Les parasites du genre Plasmodium sont la cause du paludisme. Ils infectent l’être humain par le biais d’un moustique lui-même infecté. Une fois déposé dans la peau lors d’une piqûre, le parasite se déplace dans le tissu à la recherche d’un vaisseau sanguin dont il doit ensuite franchir la paroi afin de rejoindre la circulation sanguine puis le foie où l’infection se poursuit. Ces parasites perdent graduellement leur capacité à migrer dans le tissu et ne disposent que d’une période limitée (1 à 2 heures) pour localiser et envahir les vaisseaux sanguins.
Un déplacement stratégique du parasite responsable du paludisme mis en évidence
Dans une étude récente publiée dans la revue Nature Communications, Rogerio Amino, responsable de l’unité Infection et immunité paludéenne à l’Institut Pasteur, et Pauline Formaglio, chercheuse post-doctorante son équipe, ont mis en évidence la stratégie d’exploration mise en œuvre par le parasite pour optimiser sa dissémination dans le sang. Il utilise deux types de motilités pour explorer l’environnement cutané :
- une haute motilité caractérisée par des phases de déplacements à grande vitesse en quasi-ligne droite lorsqu’il progresse dans le tissu ;
- une basse motilité caractérisée par des déplacements plus lents à proximité des vaisseaux sanguins qui lui permet de scanner localement la surface de ces derniers.
« Nos travaux démontrent que, pour accéder à la circulation sanguine, le parasite ne pénètre pas à n’importe quel endroit de l’arbre vasculaire. Il franchit préférentiellement la paroi des vaisseaux sanguins au niveau de régions caractérisées par la présence de cellules, appelées péricytes, qui entourent les vaisseaux et régulent leur formation et leur fonction », explique Rogerio. Ainsi, l’alternance entre les phases de haute motilité dans le tissu et de basse motilité à proximité des vaisseaux sanguins optimisent successivement les chances du parasite de trouver un vaisseau sanguin puis un site d’entrée privilégié dans la circulation. Cette stratégie d’exploration permet à 20-30% des parasites de rejoindre la circulation sanguine dans le temps limité dont ils disposent et contribue à une transmission efficace du paludisme, qui affecte 250 millions de personnes et cause toujours plus de 500 000 décès par an.

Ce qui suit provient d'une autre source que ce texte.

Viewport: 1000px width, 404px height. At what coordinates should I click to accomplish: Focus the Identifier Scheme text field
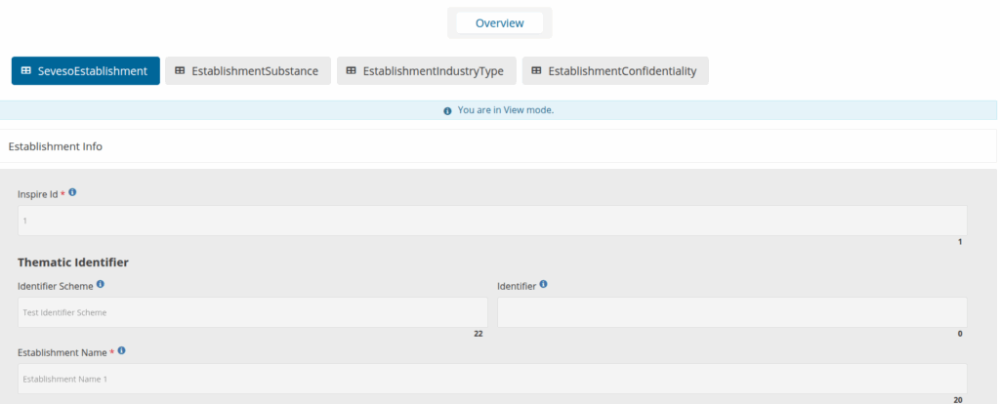(x=252, y=312)
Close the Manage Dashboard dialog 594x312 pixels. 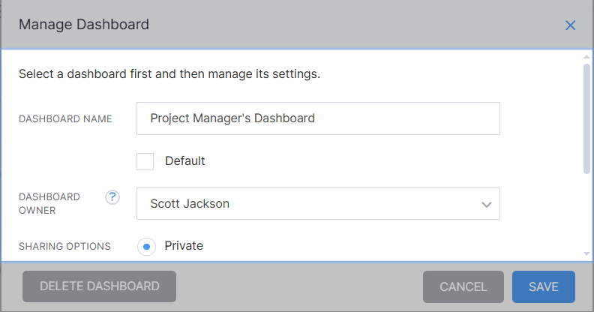coord(570,26)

Une nouvelle piste pour une meilleure prévention contre le paludisme
La phase cutanée de l’infection durant laquelle le parasite migre de la peau vers le sang représente une cible prometteuse pour les interventions prophylactiques et vaccinales. Il est par exemple connu que des anticorps dirigés contre la protéine de surface majoritaire du parasite peuvent ralentir, immobiliser ou même tuer le parasite dans la peau et constituent une des premières lignes de défense contre le parasite. Comprendre pourquoi les régions associées aux péricytes constituent des points de passage privilégiés vers la circulation sanguine et identifier d’éventuelles interactions moléculaires spécifiques entre ces cellules et le parasite pourrait ouvrir de nouvelles pistes pour améliorer les approches préventives existantes visant à bloquer le parasite dans la peau.
Les plateformes technologiques de l’Institut Pasteur ont joué un rôle crucial dans la réalisation de cette étude en donnant accès au matériel biologique, aux équipements et aux infrastructures nécessaires au travail expérimental.
L’analyse des trajectoires du parasite a été effectuée en collaboration avec des physiciens établis dans plusieurs universités au Brésil (Universidade Federal do Paraná, Universidade Federal de Pernambuco, Universidade Federal do Rio Grande do Norte) et en Allemagne (Max Planck Institute for Brain Research) dans le cadre d’un financement du gouvernement brésilien visant à promouvoir les collaborations internationales.
Source:
Plasmodium sporozoite search strategy to locate hotspots of blood vessel invasion, Nature Communications, 23 Mai 2023.